Pence is running far behind Trump and Florida Gov. Ron DeSantis in early 2024 primary polls — viewed by some traditionalist Republicans as an unpalatable appendage of Trump, yet by many Trump hard-liners as disloyal for his resistance to Trump’s efforts to overturn the 2020 election.

Pence, despite saying previously that “there’s almost no idea more un-American than the notion” that he could have overturned the election, has largely been reluctant to address questions about Jan 6. Still, two of his top White House aides have recently testified to a federal grand jury investigating matters tied to the riot at the Capitol.

But retired Lt. Gen. Keith Kellogg, who served as Pence’s national security adviser and now works at AFPI, called talk of a giant rift between Pence and Trump “overblown.”

“Washington is a political town, you have to expect it. It is what it is,” Kellogg said.

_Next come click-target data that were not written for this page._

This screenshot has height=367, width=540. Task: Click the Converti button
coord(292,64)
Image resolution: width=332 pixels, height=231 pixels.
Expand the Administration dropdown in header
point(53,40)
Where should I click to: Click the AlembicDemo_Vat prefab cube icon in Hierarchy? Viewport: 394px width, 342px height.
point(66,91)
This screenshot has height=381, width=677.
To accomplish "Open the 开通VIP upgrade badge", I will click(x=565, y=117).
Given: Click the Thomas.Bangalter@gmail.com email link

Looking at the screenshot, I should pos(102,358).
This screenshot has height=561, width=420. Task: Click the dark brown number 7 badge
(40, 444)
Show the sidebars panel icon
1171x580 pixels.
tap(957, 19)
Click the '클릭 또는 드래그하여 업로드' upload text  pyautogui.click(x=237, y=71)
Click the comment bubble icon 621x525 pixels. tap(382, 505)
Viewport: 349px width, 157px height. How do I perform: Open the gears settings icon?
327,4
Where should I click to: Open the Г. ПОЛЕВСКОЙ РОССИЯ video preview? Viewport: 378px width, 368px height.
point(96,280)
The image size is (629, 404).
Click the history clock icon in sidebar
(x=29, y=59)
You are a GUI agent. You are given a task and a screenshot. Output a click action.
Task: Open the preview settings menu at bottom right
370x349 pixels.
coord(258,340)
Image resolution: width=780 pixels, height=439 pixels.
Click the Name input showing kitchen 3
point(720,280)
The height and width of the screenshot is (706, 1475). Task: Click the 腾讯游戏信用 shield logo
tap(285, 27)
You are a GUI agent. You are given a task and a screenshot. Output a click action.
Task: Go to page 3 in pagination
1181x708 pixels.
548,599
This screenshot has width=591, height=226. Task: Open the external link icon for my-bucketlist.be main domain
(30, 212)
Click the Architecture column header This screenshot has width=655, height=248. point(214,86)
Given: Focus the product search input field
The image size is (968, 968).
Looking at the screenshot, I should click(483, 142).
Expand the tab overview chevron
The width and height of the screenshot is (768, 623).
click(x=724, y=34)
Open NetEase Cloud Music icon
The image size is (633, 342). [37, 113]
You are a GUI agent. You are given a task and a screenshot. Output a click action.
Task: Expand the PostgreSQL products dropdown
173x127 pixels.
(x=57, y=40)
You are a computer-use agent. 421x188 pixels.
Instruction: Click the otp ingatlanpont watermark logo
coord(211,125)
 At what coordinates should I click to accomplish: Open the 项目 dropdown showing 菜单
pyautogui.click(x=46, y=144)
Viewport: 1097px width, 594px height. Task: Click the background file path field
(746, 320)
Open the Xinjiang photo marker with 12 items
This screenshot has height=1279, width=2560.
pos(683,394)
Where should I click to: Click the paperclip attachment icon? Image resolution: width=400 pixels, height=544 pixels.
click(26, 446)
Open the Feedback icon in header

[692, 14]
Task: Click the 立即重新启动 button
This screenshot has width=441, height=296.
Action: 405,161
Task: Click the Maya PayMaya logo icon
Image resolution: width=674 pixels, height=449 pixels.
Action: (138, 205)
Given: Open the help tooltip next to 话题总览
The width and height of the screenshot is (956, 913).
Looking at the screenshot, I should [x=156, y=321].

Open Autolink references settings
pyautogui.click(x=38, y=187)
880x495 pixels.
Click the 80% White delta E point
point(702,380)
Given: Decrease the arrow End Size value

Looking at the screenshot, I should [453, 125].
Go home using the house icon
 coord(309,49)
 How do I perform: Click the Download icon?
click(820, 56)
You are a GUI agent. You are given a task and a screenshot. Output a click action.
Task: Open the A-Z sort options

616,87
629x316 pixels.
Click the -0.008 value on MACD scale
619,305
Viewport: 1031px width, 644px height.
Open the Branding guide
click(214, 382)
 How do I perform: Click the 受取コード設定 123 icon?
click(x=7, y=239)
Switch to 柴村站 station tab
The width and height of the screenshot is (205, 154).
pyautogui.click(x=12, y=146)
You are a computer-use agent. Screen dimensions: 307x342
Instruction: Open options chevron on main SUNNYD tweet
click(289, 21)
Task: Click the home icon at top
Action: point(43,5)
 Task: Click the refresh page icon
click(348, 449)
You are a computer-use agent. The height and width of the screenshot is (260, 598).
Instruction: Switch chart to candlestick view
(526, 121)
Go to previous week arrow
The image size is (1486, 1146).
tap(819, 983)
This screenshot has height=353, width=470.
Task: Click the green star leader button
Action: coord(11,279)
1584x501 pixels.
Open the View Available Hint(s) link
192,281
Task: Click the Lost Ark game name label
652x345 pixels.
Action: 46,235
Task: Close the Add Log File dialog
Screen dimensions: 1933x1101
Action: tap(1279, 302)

Marc Lotter, the communications director for AFPI who also worked for Pence, believed both men were actually presenting a similar policy vision. “They’re talking about America First policies in their own voice and their own manners, but they're talking about the same thing, rebuilding the success we had in the Trump-Pence administration and pushing it forward,” Lotter said.

With Trump’s return, a familiar circus came back as well. Outside the Marriott, protesters shouted and waved flags calling Trump “fascist.” Following the speech, Rep. Marjorie Taylor Greene (R-Ga.) taunted them from the hotel’s driveway.

The ballroom was packed with lawmakers like House Minority Leader Kevin McCarthy, Reps. Elise Stefanik (R-N.Y.) and Jim Jordan (R-Ohio), former top Trump administration officials like Larry Kudlow and Small Business Administrator Linda McMahon, and Trump’s former White House aides and campaign staff. Also in the audience were Republican VIPs like RNC Chair Ronna McDaniel, top Trump aides like Stephen Miller and others now working with AFPI, like Kellyanne Conway and Brooke Rollins.

On the sidelines, aides reminisced about their time in the White House. Former White House press secretary Sarah Huckabee Sanders, who is running for governor in Arkansas, soberly recounted an overnight Christmas trip to Iraq to visit soldiers and joked about her warm welcome with the conservative crowd here in D.C.

“It's pretty exciting to be in Washington and actually have people cheer for you when you get behind a podium,” Sanders said.

Eric Ueland, who served as Trump’s legislative affairs director in the White House, said the summit at times felt like a White House reunion.

“It’s great to see people and share war stories — but also now try to figure out OK, where are we going next?” Ueland said.